### [Written instruction]
Start at the line that contains "This screenshot has height=829, width=986." and stop at the end of the items. Rewrite only those lines with "Measure tool" renamed to "Ruler tool", leaving everything else as it is and omitting the pictures.

### [Records of finding words and elements]

○ ○ ○ ○

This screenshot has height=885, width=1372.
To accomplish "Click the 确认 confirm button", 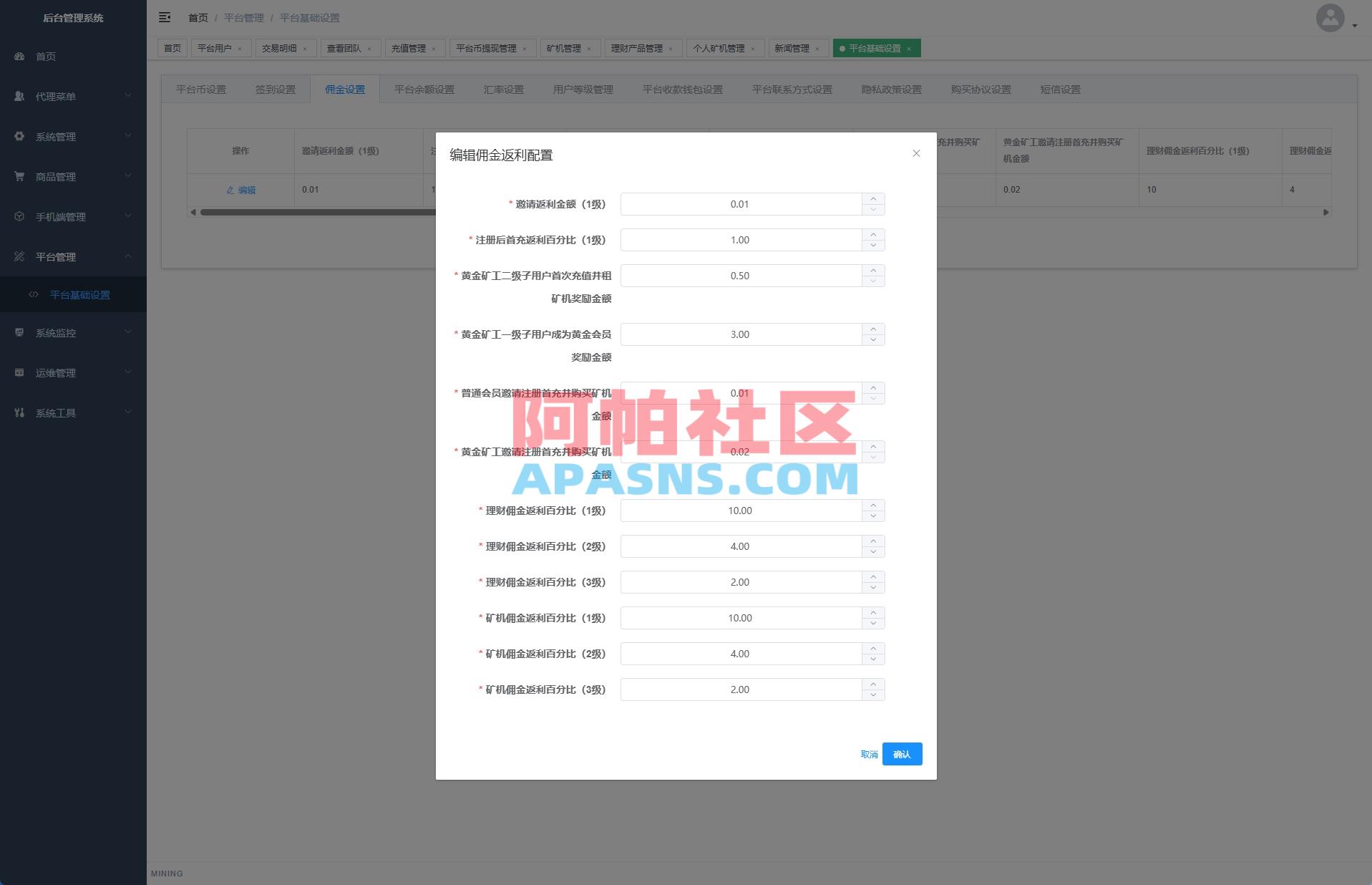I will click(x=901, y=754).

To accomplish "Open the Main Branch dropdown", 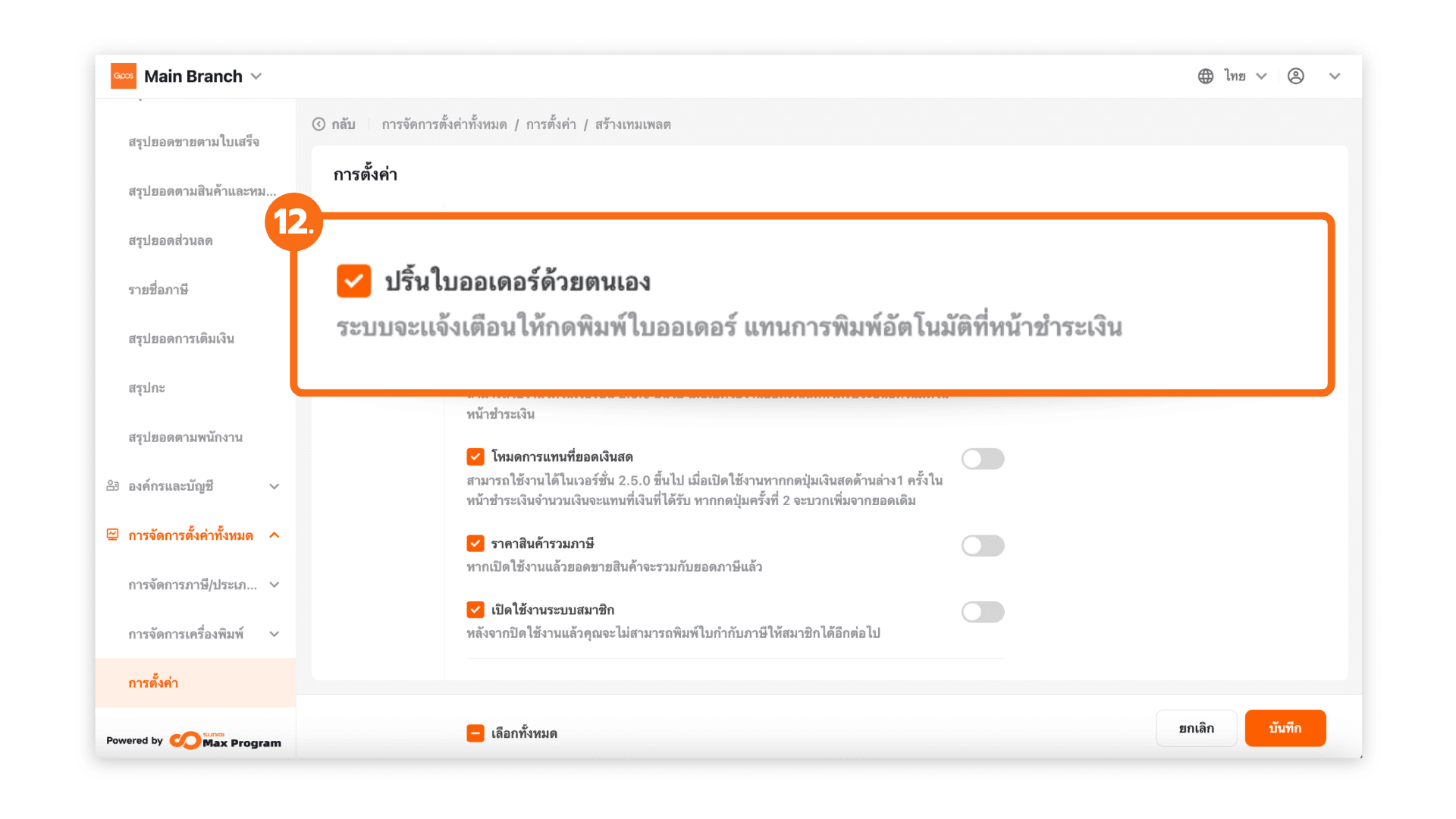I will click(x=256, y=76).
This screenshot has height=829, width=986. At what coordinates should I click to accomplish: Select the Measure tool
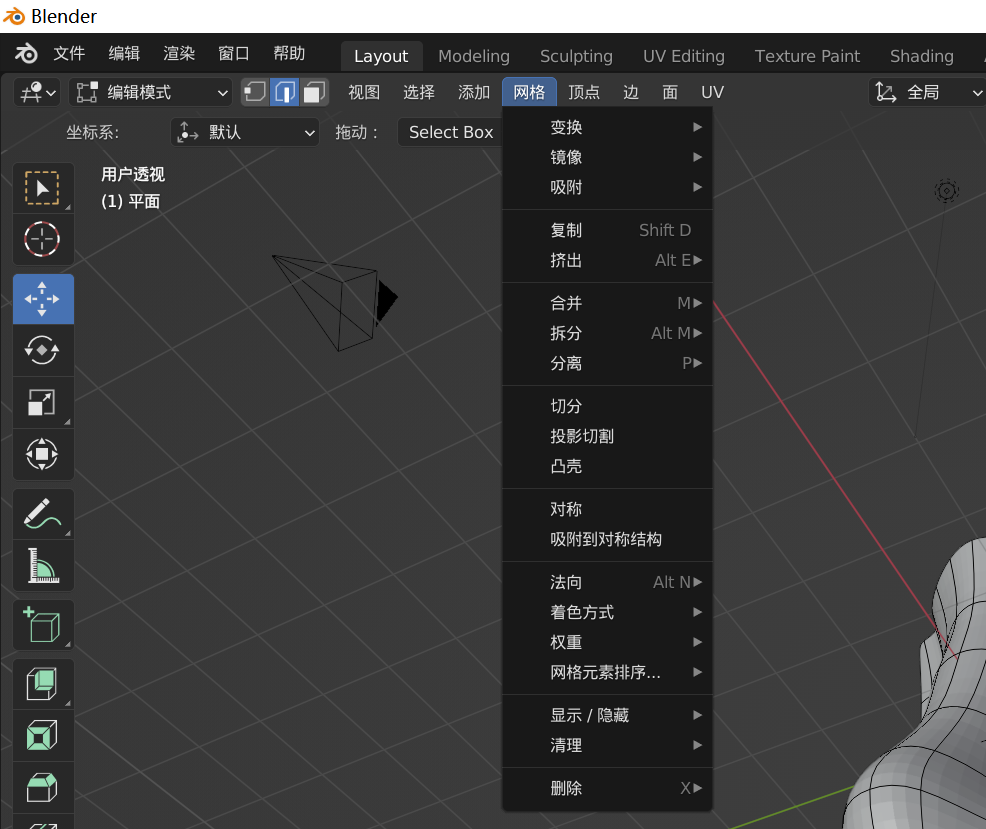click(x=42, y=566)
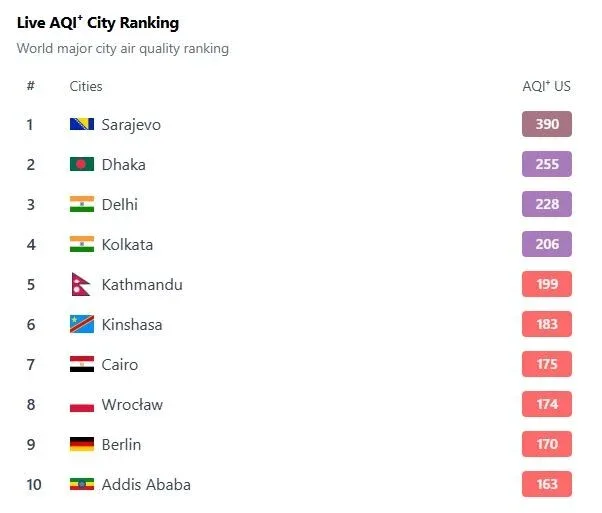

○ ○ ○ ○

### [Answer in full]
This screenshot has height=829, width=986. At what coordinates should I click to accomplish: Select the Ruler tool
click(x=42, y=566)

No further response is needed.